*** 出典

同第一の二は、憲法九三条二項違反をいうが、地方公共団体の長に選出された者に対し、法律の定めるところにより、その者が犯した公職選挙法違反の罪につきその失職をもたらすことととなる刑を言い渡しても、憲法の右条項に違反するものでないことは、当裁判所の前掲各大法廷判決の趣旨に徴して明らかであるから、所論は理由がない。

同第二は、単なる法令違反の主張であり、同第三は量刑不当の主張であつて、いずれも適法な上告理由にあたらない。

弁護人斎藤鳩彦、同西嶋勝彦の上告趣意第一点の一は、憲法三一条違反をいうが、公職選挙法二五二条が憲法の右条項に違反するものでないことは、当裁判所の前掲各大法廷判決(なお、昭和三〇年(あ)第一六九九号同年一一月二二日第三小法廷判決・刑集九巻一二号二四九六頁参照)の趣旨に徴して明らかであるから、所論は理由がない。

******
*** 提供情報

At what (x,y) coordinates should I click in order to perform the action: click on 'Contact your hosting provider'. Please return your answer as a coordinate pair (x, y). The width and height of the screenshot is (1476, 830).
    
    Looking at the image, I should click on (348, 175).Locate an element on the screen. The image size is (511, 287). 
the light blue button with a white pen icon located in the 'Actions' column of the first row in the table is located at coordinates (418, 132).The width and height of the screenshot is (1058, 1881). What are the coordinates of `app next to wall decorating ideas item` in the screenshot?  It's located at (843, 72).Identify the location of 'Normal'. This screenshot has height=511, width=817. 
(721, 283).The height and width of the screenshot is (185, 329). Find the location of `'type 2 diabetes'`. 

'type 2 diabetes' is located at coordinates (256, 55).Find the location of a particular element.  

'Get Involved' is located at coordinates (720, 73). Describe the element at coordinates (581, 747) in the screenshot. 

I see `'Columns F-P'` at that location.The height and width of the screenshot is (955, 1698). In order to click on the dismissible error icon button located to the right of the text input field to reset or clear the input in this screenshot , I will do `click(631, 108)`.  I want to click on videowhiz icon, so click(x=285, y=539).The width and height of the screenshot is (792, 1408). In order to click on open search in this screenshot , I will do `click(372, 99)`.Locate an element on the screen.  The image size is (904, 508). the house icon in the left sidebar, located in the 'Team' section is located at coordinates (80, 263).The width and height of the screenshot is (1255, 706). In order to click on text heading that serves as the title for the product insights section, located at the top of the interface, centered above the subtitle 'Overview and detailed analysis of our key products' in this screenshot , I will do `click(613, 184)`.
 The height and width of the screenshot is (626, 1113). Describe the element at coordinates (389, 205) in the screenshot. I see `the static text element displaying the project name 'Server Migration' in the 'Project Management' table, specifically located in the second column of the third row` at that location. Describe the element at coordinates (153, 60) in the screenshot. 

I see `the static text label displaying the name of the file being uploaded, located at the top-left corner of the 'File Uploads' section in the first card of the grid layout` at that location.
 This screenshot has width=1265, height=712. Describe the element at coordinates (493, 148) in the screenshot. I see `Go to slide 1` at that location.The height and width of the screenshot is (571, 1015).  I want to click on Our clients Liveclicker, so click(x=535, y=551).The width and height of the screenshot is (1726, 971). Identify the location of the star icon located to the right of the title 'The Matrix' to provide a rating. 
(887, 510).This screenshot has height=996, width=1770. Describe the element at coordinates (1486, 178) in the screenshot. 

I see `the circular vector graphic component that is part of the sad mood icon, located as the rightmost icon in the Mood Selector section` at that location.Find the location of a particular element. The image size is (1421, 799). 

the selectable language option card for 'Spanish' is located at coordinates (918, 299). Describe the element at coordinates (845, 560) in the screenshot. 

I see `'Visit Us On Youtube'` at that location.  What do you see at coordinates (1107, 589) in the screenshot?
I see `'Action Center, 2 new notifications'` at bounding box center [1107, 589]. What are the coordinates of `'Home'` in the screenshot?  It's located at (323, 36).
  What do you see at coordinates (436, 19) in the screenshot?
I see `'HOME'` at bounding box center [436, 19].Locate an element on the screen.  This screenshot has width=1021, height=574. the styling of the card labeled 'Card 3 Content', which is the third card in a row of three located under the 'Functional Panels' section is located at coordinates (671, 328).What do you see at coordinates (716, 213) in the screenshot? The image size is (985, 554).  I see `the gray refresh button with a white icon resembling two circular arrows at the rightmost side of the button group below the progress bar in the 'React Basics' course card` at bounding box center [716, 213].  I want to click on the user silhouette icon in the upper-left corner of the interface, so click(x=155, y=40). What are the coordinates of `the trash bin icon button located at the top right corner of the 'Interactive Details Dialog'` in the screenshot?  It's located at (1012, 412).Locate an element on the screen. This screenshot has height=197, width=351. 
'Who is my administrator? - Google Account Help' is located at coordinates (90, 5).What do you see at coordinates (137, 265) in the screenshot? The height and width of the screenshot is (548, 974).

******

[やるべきこと] 公職選挙法違反事件の上告趣意に対する判断を述べた文章を、最後の文の後から書き継ぐこと。

[回答]
同第一点の二は、憲法三一条違反をいう点を含め、実質は量刑不当の主張ないしは単なる法令違反の主張であり、同第二点の一は、単なる法令違反の主張であつて、いずれも適法な上告理由にあたらない。

同第二点の二は、単なる法令違反の主張であつて、適法な上告理由にあたらない(なお、本件において、不正の手段により国庫負担金の交付を受けた者は地方公共団体である与那国町であり、被告人外間は、与那国町の右違反行為につき、その行為をした同町の職員として、補助金等に係る予算の執行の適正化に関する法律三三条二項によつて同法二九条一項の刑を科せられるのであるから、原判決が同被告人の本件所為に対して同法二九条一項のみを適用して同法三三条二項を適用しなかつたのは誤りであるが、この違法をもつて刑訴法四一一条により原判決を破棄しなければ著しく正義に反するものとは認められない。最高裁昭和五四年(あ)第一二五七号同五五年一一月七日第一小法廷決定・刑集三四巻六号三八一頁参照)。

同第三点は、量刑不当の主張であつて、適法な上告理由にあたらない。

弁護人河合弘之、同西村國彦、同栗宇一樹、同池永朝昭の上告趣意第一は、憲法三一条、三二条、三七条違反をいうが、記録を調べても、保釈に関連して被告人ないし弁護人の訴訟活動につき不当な強制があつたとは認められないから、所論は前提を欠き、適法な上告理由にあたらない。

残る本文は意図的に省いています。